«Дурак! Дурак! Рома, ты неисправим. На те же грабли, да без каски», – пытался я себя притормозить, но черенок этих самых граблей уже летел мне в лоб, чтоб снова выбить мозги, заменив их гормональной субстанцией под названием «люблю, хочу, полетели».
Когда же Рик обернулся, стирая тыльной стороной ладони пот с виска и размазывая его серыми разводами по щеке, я ждал, что он скажет: «Ну, чего встал? Воду тащи. Или до́ ночи топить будем? Тут делов-то…» Но он лишь улыбнулся и отвел глаза, будто застеснялся того, что я на него пялюсь, как болван. Это было совсем не в его манере. Мне вообще показалось, что он с самого утра какой-то странный. Точнее со вчерашнего вечера. Эти его улыбочки, «глазки в пол». И даже не со вчерашнего вечера, а, наверное, с гостиницы, где он устроил мне сцену ревности на минималках: «Я смотрю, у тебя в каждом порту по бабе». А потом мудями тряс, хотя прекрасно знал, как это выглядит в моих глазах. А то, как он меня встретил, ещё там, в Терьяновке? И высказал потом: «Я уж подумал, ты и впрямь обо мне вспомнил».

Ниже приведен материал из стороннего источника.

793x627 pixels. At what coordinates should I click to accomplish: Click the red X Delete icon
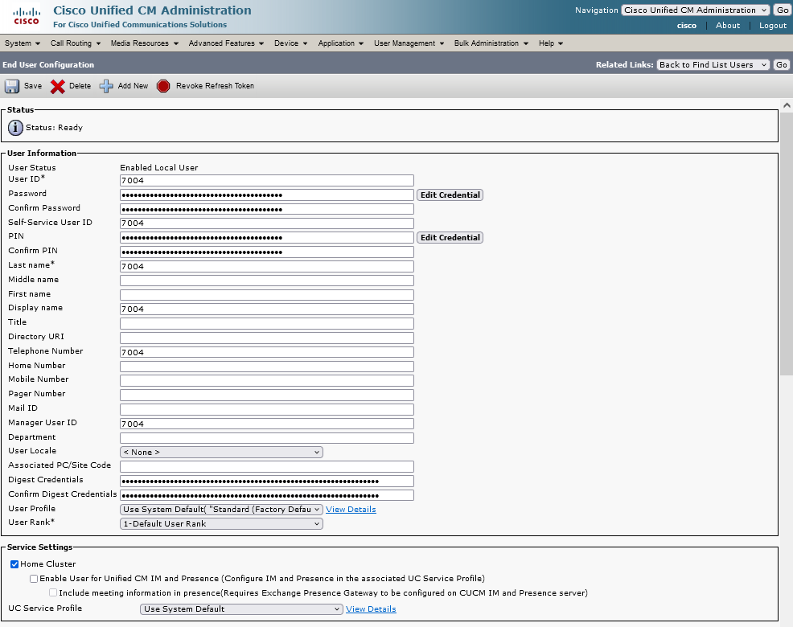(58, 86)
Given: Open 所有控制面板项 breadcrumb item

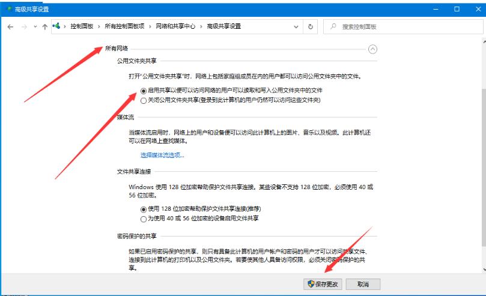Looking at the screenshot, I should (124, 27).
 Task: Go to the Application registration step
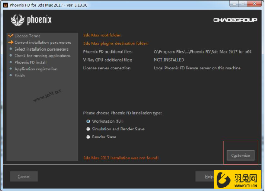click(36, 69)
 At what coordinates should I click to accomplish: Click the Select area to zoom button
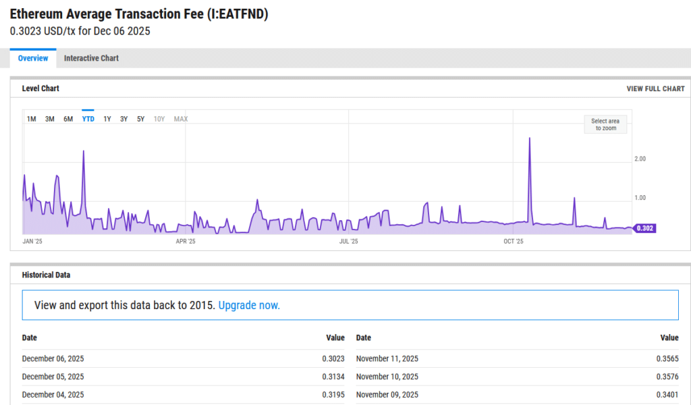coord(605,124)
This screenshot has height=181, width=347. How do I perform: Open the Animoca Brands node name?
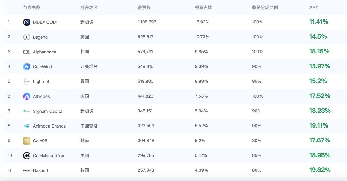coord(49,126)
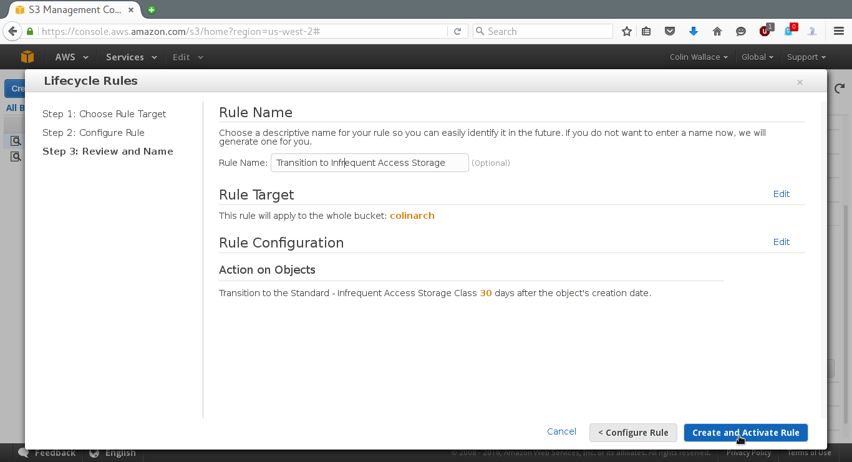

«Ой, Рома, Рома, Рома… За водой!» – одёрнул я себя, подхватывая пару здоровенных вёдер, литров на двадцать пять. Пусть лучше вылезет грыжа, чем мой позорный дубль два. Я ведь и в прошлый раз думал, что Рик ко мне неровно дышит. И чем это обернулось?
«ЗА ВОДОЙ! Мыться, бриться и развлекать дедулю байками про цирк! Вот мной план на сегодня. Остальное – ни-ни!»
И у меня даже почти получилось. Я увлекся процессом, как заправский водовоз. Кровь от паха и мозгов отлила к мышцам. Я вроде успокоился морально-эмоционально, пыхтя и потея физически. Но Ричард снова всё испортил, поймав меня за ремень, когда я в очередной раз пробегал мимо.
– Пошли? – кивнул он на баню, и выглядело это так, будто он звал меня не мыться, а… – Хватит суету наводить. Там уж готово всё.
…я дурак!
В штанах ломотой прокатилось желание сделать сказку былью. И в груди всё заколыхалось, как желе, передавая импульсы рукам и коленям.
«Да, что ж такое-то!»
Я боялся идти с ним в баню? Серьёзно? ДА! Серьёзно. Я боялся, что снова полезу на него, как оголодавшая шлюшка, а он опять продинамит с физиономией типа: «Да, как ты мог обо мне такое подумать, Рома?!»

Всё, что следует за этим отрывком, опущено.